Background: The Spanish Germ Cell Group is composed of 60 centres. Our challenge was to define a surveillance protocol that would be safe and suitable regardless of population size or geographic coverage.
Methods: From January 1994 to January 2004, 589 patients with stage I non-seminomatous germ cell tumours entered a risk-adapted surveillance protocol after orchiectomy. Patients with vascular or local invasion of adjacent structures (231/589; 39%) received two cycles of BE400P (bleomycin 30 U/week, etoposide 100 mg/m2 x4, cisplatinum 25 mg/m2 x4). Other patients (358/589; 61%) were kept on close follow-up (chest X-ray; serum tumour markers: first year every 2 months, second year every 3 months, third year every 4 months; abdominal computed tomography scans at every other outpatient control).
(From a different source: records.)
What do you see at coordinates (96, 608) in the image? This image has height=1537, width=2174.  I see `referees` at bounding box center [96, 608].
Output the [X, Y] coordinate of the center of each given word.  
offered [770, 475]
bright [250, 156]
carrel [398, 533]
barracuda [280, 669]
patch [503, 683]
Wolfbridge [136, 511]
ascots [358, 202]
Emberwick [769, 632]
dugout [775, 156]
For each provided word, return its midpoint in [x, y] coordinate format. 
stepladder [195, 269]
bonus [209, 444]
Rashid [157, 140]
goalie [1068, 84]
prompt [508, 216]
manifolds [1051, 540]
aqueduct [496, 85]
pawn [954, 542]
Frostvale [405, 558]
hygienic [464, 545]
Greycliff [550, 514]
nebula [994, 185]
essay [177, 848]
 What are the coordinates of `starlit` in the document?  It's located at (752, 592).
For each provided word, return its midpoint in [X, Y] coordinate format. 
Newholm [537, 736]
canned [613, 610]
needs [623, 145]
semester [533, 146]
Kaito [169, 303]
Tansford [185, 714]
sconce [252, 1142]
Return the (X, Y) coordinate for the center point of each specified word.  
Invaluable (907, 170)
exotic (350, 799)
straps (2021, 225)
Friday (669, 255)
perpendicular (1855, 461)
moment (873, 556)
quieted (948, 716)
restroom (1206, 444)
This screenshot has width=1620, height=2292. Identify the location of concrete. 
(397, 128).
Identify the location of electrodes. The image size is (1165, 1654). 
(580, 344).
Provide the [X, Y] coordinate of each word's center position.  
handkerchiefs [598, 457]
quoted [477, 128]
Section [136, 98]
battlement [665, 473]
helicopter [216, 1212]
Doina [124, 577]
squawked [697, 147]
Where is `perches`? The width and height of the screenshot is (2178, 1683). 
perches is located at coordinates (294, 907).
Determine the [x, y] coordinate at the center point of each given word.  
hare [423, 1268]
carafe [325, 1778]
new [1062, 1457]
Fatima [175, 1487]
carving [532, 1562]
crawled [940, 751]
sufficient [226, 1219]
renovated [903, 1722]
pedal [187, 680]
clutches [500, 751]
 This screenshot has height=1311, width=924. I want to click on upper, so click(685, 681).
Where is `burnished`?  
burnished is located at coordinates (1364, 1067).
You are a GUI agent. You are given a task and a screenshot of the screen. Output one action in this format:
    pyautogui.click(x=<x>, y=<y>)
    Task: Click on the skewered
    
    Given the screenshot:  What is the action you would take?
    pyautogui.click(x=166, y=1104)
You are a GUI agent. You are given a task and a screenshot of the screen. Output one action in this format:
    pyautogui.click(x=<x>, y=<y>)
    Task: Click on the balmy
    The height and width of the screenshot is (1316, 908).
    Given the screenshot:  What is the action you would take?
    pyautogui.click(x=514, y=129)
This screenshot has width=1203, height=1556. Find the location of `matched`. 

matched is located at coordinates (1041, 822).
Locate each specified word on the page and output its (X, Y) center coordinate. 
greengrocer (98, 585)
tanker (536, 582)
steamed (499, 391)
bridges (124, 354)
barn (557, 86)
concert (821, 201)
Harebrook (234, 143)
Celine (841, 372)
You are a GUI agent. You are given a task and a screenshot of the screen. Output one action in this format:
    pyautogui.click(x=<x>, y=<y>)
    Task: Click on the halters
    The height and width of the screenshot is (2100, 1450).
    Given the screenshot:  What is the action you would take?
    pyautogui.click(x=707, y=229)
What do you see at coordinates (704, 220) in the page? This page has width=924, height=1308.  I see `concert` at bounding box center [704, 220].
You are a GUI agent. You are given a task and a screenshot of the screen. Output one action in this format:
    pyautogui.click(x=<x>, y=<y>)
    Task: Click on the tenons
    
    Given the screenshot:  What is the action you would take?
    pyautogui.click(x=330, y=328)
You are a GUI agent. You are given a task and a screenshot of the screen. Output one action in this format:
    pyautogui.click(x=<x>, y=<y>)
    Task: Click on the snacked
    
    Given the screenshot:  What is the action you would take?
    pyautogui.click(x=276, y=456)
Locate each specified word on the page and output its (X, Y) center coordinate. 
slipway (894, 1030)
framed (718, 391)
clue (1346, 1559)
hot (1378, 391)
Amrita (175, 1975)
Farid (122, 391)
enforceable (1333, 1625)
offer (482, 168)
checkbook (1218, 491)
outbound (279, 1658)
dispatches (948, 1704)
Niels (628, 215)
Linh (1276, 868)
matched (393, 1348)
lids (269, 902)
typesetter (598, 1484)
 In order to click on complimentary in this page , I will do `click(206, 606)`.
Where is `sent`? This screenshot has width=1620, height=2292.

The outcomes selected for the study were feasibility, relapse rate and number of patients lost to follow-up and mortality.
Results: Median follow-up was 40 months. In the surveillance group, 21 patients were lost to follow-up. In the chemotherapy group, two patients relapsed at 12 and 14.5 months and they are presently free of disease. In the surveillance group, 71 (19%) patients relapsed, of which 55 (71%) relapsed within the first year. Five (1.4%) patients died of their cancer. Factors associated with relapse were embryonal carcinoma and vascular invasion in patients who refused chemotherapy.
Conclusions: Our risk-adapted surveillance protocol provided a low rate of recurrences.